Charity for blind fights for funding
Published 12:00 am Wednesday, February 4, 2004
Inside the sun-lit auditorium at Selma High School, William Bowman spoke of how excited he was to be standing on stage addressing a small group of students.
As a graduate of Selma High, getting the chance to be in the spot light at his alma mater was a thrilling experience, especially considering the hardships he faced as a legally blind student.
Bowman was speaking to the students as part of a program through his Visually Impaired People organization that focuses on learning to live with disabilities.
For the past three years, Bowman has been visiting schools to talk about how he made it through those difficult school years with the use of assisted technology.
Bowman said he has been getting a lot of good feedback from both teachers and students about his program, but eventually it may become harder for him to visit as many schools as he would like.

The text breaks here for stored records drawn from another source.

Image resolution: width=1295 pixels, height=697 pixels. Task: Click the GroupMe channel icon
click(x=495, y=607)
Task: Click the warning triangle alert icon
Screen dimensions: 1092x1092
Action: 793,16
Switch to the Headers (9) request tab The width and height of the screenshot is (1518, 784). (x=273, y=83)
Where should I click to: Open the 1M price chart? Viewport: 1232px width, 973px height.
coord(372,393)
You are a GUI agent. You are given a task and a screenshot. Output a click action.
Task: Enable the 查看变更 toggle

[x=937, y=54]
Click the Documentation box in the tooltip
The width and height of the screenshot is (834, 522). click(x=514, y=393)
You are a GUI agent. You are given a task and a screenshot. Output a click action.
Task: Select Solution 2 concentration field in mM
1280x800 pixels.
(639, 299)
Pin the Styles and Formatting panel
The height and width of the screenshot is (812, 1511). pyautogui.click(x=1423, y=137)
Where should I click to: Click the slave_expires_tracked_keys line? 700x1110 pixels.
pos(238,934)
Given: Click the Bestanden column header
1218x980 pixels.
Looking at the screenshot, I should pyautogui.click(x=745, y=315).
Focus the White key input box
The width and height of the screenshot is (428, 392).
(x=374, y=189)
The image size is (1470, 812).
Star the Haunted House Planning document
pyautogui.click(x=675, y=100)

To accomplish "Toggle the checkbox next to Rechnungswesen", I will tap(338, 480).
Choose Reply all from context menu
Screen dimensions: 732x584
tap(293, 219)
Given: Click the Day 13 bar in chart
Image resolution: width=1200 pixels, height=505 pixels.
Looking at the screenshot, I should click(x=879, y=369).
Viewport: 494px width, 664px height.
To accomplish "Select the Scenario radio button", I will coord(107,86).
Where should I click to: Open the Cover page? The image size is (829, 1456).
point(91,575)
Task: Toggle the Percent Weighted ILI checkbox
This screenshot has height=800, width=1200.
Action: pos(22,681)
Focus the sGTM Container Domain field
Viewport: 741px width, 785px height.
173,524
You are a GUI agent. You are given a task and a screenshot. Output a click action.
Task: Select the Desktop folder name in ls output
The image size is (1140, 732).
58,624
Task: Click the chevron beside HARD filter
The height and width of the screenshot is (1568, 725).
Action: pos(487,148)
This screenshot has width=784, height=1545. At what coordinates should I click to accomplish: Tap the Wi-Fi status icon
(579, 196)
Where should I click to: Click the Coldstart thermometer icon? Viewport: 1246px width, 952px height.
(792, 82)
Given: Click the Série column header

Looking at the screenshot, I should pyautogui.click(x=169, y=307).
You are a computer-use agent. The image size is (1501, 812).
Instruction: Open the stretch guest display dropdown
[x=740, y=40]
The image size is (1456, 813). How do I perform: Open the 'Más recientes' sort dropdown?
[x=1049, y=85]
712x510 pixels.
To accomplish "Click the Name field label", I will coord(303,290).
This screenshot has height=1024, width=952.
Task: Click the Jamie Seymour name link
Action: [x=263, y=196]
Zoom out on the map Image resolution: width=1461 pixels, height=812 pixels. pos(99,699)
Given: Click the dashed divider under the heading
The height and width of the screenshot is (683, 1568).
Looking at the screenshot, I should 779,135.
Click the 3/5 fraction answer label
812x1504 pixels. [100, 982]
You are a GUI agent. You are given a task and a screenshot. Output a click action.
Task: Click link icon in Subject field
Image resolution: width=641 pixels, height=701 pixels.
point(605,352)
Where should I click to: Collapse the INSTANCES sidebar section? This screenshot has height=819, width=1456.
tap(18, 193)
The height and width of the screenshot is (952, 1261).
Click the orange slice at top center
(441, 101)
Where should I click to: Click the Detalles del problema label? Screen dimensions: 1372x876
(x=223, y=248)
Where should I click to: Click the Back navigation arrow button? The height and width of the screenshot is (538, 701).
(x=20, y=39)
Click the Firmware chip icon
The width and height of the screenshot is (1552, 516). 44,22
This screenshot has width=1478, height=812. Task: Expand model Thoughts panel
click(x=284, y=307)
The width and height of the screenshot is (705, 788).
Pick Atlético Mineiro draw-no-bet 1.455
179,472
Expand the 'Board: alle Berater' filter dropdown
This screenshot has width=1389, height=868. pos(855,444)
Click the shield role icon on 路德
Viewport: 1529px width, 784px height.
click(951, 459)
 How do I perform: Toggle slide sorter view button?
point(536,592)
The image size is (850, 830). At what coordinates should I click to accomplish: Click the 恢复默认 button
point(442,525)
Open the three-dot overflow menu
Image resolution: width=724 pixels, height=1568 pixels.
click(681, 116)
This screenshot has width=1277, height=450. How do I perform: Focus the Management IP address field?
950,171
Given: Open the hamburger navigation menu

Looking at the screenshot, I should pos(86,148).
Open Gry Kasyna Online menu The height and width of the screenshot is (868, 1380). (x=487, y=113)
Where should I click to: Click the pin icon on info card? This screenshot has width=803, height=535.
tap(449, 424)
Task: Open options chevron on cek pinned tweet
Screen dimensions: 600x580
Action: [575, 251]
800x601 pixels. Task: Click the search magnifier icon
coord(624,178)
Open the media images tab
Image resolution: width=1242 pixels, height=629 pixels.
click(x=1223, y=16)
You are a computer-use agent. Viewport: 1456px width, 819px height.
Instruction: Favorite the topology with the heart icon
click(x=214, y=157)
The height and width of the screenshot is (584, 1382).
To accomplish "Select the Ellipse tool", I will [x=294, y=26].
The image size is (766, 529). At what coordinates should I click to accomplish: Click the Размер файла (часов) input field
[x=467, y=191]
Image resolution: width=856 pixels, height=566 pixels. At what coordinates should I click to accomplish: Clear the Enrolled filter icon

This year the non-profit V.I.P. has been hit with hard times financially.
Funding has been very low for the organization that provides support groups, recreation, and referral services to those who are blind or have low vision.
Even the Statewide Technology Access and Response (STAR) program, which has long been a supporter of V.I.P, could not offer their assistance this year due to major budget cuts.
If it wasn’t for funding from the Selma City Council, Bowman could not even afford to pay a driver to take him on his school visits.
The Selma Housing Authority offered V.I.P the use of one of their vans, but now the organization is looking for a way to get gas money to take trips.
V.I.P is currently trying to raise $27,000 to continue its operation.
Bowman said he is not drawing a salary for doing V.I.P projects, and a large majority of the money raised by the organization goes toward providing visually impaired people with a means to venture out from their everyday life.